Step S23: the keyword of in attribute data, searching reception.
Step S24: the attribute data that feedback search is arrived related segment data, show the access links of the document or the publication of segment data association simultaneously.
The storaging mark that in access links, comprises publication or document.
Step S25: receive the access links of selecting, show corresponding document or publication.
Owing to have storaging mark in the access links, call and show respective document or publication according to storaging mark.
Through the step among the embodiment two, can find relevant segment data fast according to the keyword that receives, through the storaging mark of association, can further find relevant document or the segment data in the publication.
Preferably, also can in advance the segment data in the document be replaced with placeholder, and in placeholder the sign of storage segment data, for example: placeholder is with " PAMCMS: // " beginning; After connect 4 identifiers by CSV, as shown in table 2, be respectively id, type; Lib, res, i.e. PAMCMS: //id; Type, lib, res
The concrete implication of 2:4 identifier of table
Title | Implication |
id | Quote the unique identifier of segment data |
type | Quote resource type, can expand as required; |
lib | The location identifier of segment data is quoted in expression |
res | Reserved identifier |
In above-mentioned step S25, visit said document or publication according to said access links, through the storaging mark in the placeholder, extract segment data and demonstration.

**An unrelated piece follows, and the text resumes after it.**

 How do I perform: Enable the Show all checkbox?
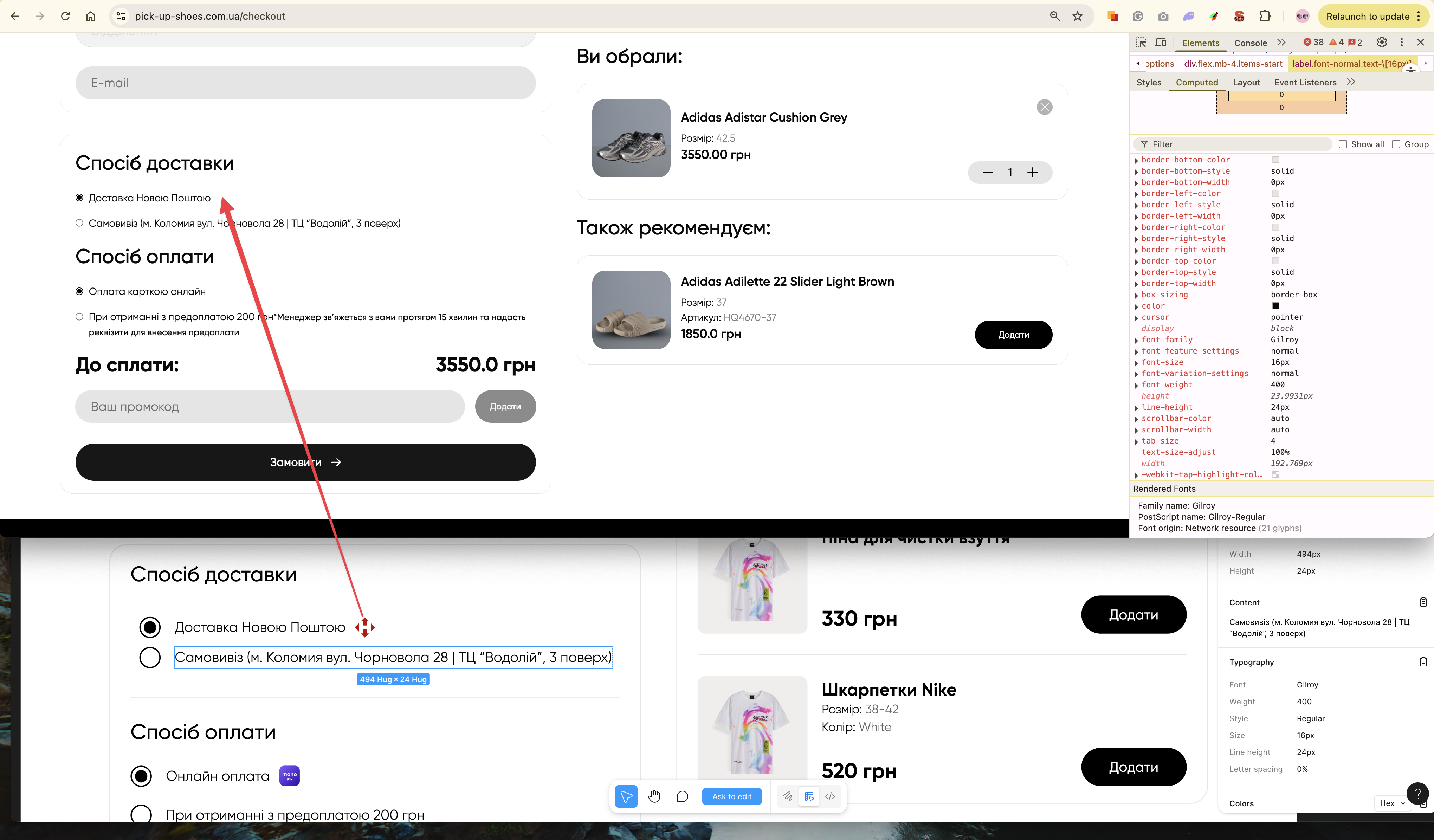coord(1343,144)
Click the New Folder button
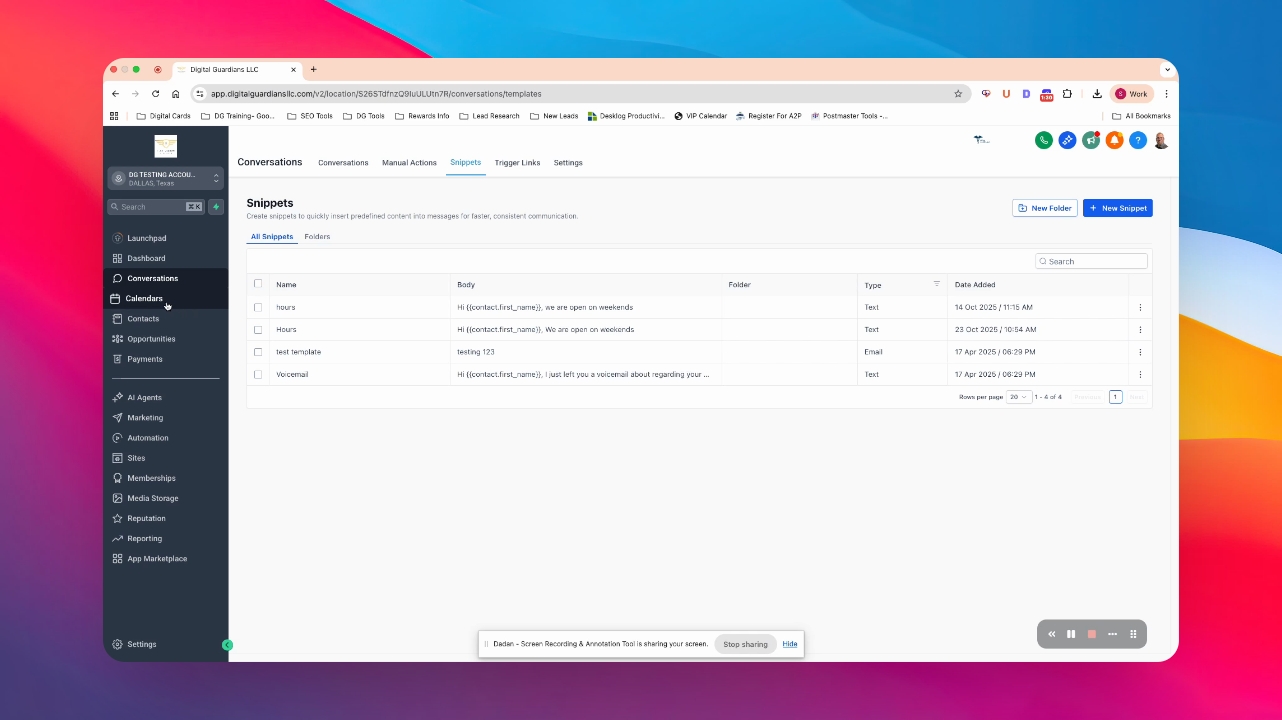This screenshot has height=720, width=1282. point(1045,208)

Specified two embodiment of the present invention above, method of the present invention can adopt the form of module to be integrated in the electronic circuit, provides preferred embodiment three below, and specifies through the structural drawing of Fig. 4.Apparatus structure block diagram referring among Fig. 4 comprises:
Extraction module 41 is used for extracting the segment data of document;
Logging modle 42 is used for the segment data according to extraction module 41 extractions, writes down the attribute of the publication that attribute and said document belonged to of the attribute of said segment data, said document explicitly.
Preferably, also comprise:
Search module 43, be used for searching received keyword from the attribute of said logging modle 42 records;
Feedback module 44, be used for feeding back said search attribute that module 43 finds in logging modle 42 related segment data.

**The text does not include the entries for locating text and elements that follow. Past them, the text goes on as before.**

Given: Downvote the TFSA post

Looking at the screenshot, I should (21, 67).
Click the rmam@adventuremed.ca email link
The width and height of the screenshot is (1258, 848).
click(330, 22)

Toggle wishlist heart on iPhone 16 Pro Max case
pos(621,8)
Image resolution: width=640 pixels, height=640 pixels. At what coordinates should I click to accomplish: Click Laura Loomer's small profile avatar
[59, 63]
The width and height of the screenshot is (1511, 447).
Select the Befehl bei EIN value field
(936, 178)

Preferably, also comprise:
Identification module 45 is used for said segment data, said document and said publication are stored respectively, and generates storaging mark respectively;
Identification record module 46; Be used for when logging modle 42 writes down said attribute relatedly said storaging mark, the said storaging mark of said document and the said storaging mark of said publication of the said segment data that related ground record identification module 45 generates.
Preferably, also comprise:
Link feedback module 47; When being used for feedback module 44 feedback segment data; Storaging mark through identification record module 46 records feeds back the said document of said segment data association or the access links of said publication, in said link, adds storaging mark.

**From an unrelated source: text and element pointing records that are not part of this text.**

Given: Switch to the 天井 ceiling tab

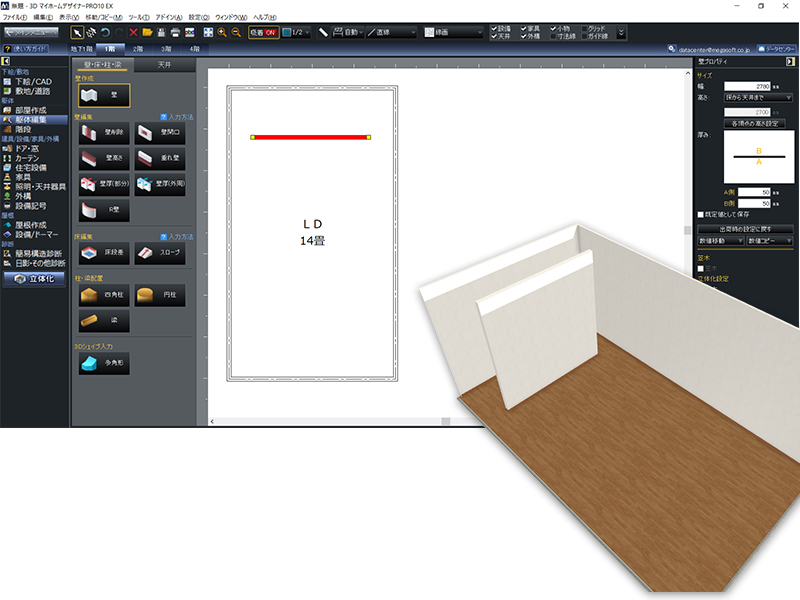Looking at the screenshot, I should [x=163, y=65].
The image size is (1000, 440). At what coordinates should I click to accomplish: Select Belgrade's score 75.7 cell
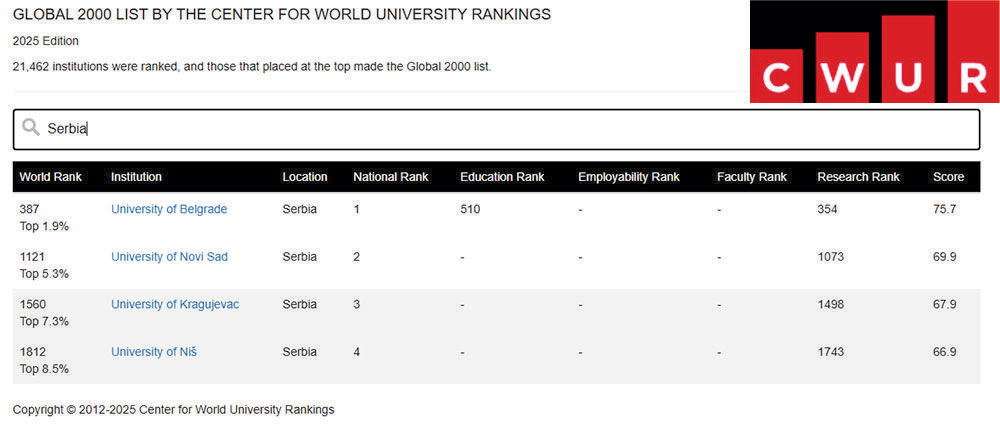(x=945, y=209)
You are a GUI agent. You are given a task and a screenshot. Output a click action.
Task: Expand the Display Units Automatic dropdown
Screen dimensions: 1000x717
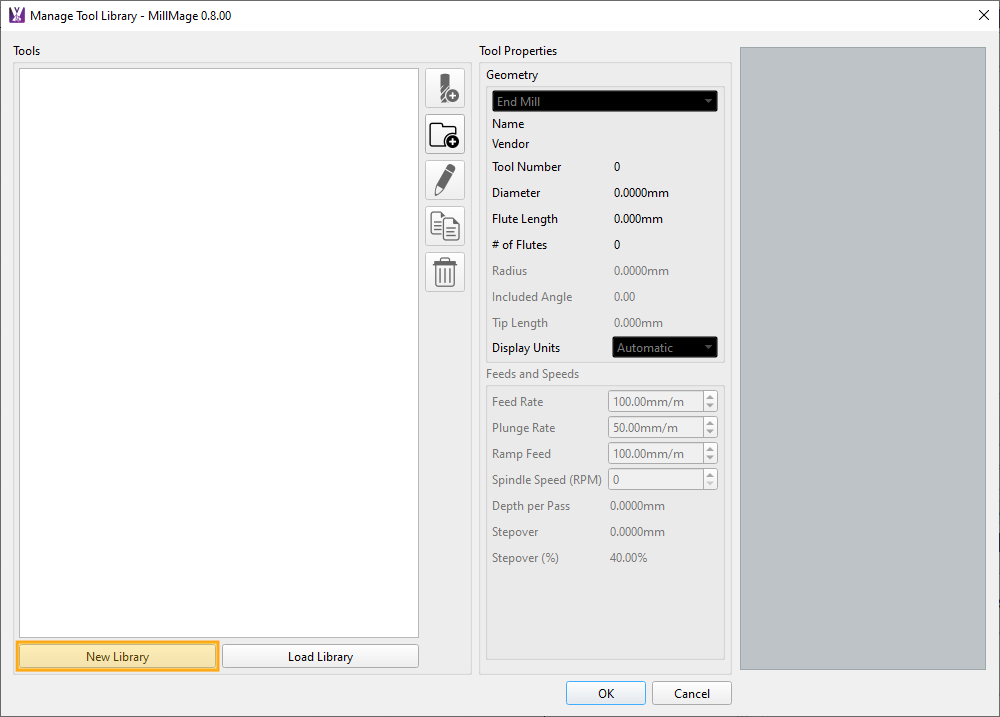coord(664,348)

Obviously; It is apparent to those skilled in the art that above-mentioned each module of the present invention or each step can realize that they can concentrate on the single calculation element with the general calculation device; Perhaps be distributed on the network that a plurality of calculation element forms; Alternatively, they can be realized with the executable program code of calculation element, carried out by calculation element thereby can they be stored in the memory storage; Perhaps they are made into each integrated circuit modules respectively, perhaps a plurality of modules in them or step are made into the single integrated circuit module and realize.Like this, the present invention is not restricted to any specific hardware and software combination.
The above is merely the preferred embodiments of the present invention, is not limited to the present invention, and for a person skilled in the art, the present invention can have various changes and variation.All within spirit of the present invention and principle, any modification of being done, be equal to replacement, improvement etc., all should be included within protection scope of the present invention.
Claims (11)
1. a method of handling segment data in the document is characterized in that, comprising:
Extract the segment data in the document;
Write down the attribute of the publication that attribute and said document belonged to of the attribute of said segment data, said document explicitly.
2. method according to claim 1 is characterized in that, also comprises:
Receive keyword;
From said attribute, search received keyword;
Feed back the said attribute that finds related segment data.
3. method according to claim 1 is characterized in that, the process of said extraction comprises:
Said document is converted into the document of xml form;
Travel through the content of each node in the document of said xml form;
Extract said content as said segment data.
4. method according to claim 3 is characterized in that, the said process of record explicitly comprises:
In the process of said traversal, from the document of said xml form, extract the attribute of each said segment data;
With the property store of each said segment data in the data-base recording of creating in advance;
Confirm the publication that said document belongs to;
The attribute of the publication that attribute and said document belonged to of the attribute of each said segment data of storage, said document in each bar record of said database.
5. method according to claim 2 is characterized in that, also comprises:
Said segment data, said document and said publication are stored respectively, and generated storaging mark respectively;
When writing down said attribute, write down the said storaging mark of the said storaging mark of said segment data, said document and the said storaging mark of said publication relatedly relatedly.
6. method according to claim 5 is characterized in that, the attribute that said feedback search is arrived after the related segment data, also comprise:
Feed back the said document of said segment data association or the access links of said publication;
The storaging mark that contains said document or said publication in the said access links.
7. method according to claim 6 is characterized in that, also comprises:
The placeholder that contains said segment data storage sign in use is in advance replaced the segment data in the said document;
Visit said document according to said access links;
Show in the process of said document, obtain said segment data, replace said placeholder according to said storaging mark.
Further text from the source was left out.